There are two key novel components presented here behind identification of potential novel breast cancer (BCa) diagnostic approach: 1. application of photoimmobilizable zwitterionic hydrogels resisting non-specific protein adsorption for preparation of the biosensor interfaces and 2. integration of lectins (carbohydrate recognizing proteins) within biosensors to evaluate changes in the glycan profile of HER2 protein on the molecular level. A disposable, electrochemical biosensor based on screen printed carbon electrodes (SPCEs) with a deposited hydrogel layer was applied for covalent attachment of antibodies for a specific interaction with HER2. In the subsequent step, HER2 molecules were in situ glycoprofiled using lectins. The impedimetric immunosensor was able to detect HER2 down to 5 pg mL⁻¹ (≈77 fM) with a minimal non-specific protein adsorption. The biosensor was then combined with lectins to glycoprofile HER2 in two serum samples (one from a healthy, high BCa risk woman and the other from a woman with a 2nd stage BCa). The results obtained by the glycoprofiling via the impedimetric biosensor were successfully verified by independent lectin-based enzyme-linked immunosorbent assays (ELISA). To our best knowledge it is a very first biosensor applying zwitterionic polymeric hydrogel-modified interface for glycoprofiling of a cancer biomarker.

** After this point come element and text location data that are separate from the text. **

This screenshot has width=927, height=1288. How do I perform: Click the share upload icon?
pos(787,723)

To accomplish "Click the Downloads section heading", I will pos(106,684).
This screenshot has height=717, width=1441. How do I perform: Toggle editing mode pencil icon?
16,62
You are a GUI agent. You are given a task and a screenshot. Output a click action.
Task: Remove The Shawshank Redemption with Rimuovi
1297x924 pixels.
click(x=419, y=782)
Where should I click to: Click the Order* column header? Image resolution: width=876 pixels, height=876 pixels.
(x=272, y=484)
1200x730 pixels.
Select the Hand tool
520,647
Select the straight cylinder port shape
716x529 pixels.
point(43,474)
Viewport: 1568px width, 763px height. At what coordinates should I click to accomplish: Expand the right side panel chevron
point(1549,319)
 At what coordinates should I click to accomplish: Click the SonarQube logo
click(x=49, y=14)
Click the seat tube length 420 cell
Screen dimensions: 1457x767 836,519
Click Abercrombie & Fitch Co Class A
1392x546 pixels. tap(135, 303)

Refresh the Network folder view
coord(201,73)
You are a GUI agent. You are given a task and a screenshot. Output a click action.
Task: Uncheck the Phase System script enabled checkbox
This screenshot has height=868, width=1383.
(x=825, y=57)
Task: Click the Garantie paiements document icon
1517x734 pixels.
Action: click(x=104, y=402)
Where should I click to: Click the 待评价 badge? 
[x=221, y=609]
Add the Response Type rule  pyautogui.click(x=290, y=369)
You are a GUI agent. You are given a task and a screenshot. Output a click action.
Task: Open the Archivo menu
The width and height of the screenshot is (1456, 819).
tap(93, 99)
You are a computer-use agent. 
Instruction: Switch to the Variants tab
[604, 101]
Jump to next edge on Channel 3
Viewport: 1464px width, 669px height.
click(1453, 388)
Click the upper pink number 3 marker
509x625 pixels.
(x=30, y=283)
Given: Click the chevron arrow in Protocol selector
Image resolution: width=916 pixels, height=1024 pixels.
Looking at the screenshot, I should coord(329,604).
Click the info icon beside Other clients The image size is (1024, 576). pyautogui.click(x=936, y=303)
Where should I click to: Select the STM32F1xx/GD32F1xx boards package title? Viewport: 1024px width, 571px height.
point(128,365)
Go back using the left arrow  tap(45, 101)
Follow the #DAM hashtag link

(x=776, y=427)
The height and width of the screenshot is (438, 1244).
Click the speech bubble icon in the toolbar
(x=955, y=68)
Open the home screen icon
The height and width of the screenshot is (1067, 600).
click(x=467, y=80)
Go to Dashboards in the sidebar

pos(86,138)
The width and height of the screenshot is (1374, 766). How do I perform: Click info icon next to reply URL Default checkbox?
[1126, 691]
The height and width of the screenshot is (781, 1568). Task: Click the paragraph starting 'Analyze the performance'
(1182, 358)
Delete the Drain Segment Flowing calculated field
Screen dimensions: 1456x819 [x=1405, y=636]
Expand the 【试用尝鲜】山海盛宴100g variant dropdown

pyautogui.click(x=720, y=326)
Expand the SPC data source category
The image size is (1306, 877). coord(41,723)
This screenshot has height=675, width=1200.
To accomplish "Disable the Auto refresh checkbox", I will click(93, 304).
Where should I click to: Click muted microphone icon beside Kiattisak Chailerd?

在鉴定潜在的新型乳腺癌（BCa）诊断方法之后，这里提出了两个关键的新组件：1.抗非特异性蛋白吸附的光固定性两性离子水凝胶在制备生物传感器界面中的应用和2.凝集素（碳水化合物识别蛋白）的整合）在生物传感器中评估HER2蛋白在分子水平上的聚糖谱变化。将基于丝网印刷碳电极（SPCE）和沉积水凝胶层的一次性电化学生物传感器用于抗体的共价连接，以实现与HER2的特异性相互作用。在随后的步骤中，使用凝集素对HER2分子进行原位糖谱分析。阻抗免疫传感器能够检测低至5 pg mL ^-1的HER2（≈77fM），具有最小的非特异性蛋白质吸附。然后将生物传感器与凝集素结合，以在两个血清样本（一个来自健康，患有高BCa风险的女性，另一个来自患有第二阶段BCa的女性）中检测糖蛋白HER2。通过基于阻抗的生物传感器的糖谱分析获得的结果已通过独立的基于凝集素的酶联免疫吸附测定（ELISA）成功验证。据我们所知，这是第一个将两性离子聚合物水凝胶修饰的界面用于癌症生物标记糖基分析的生物传感器。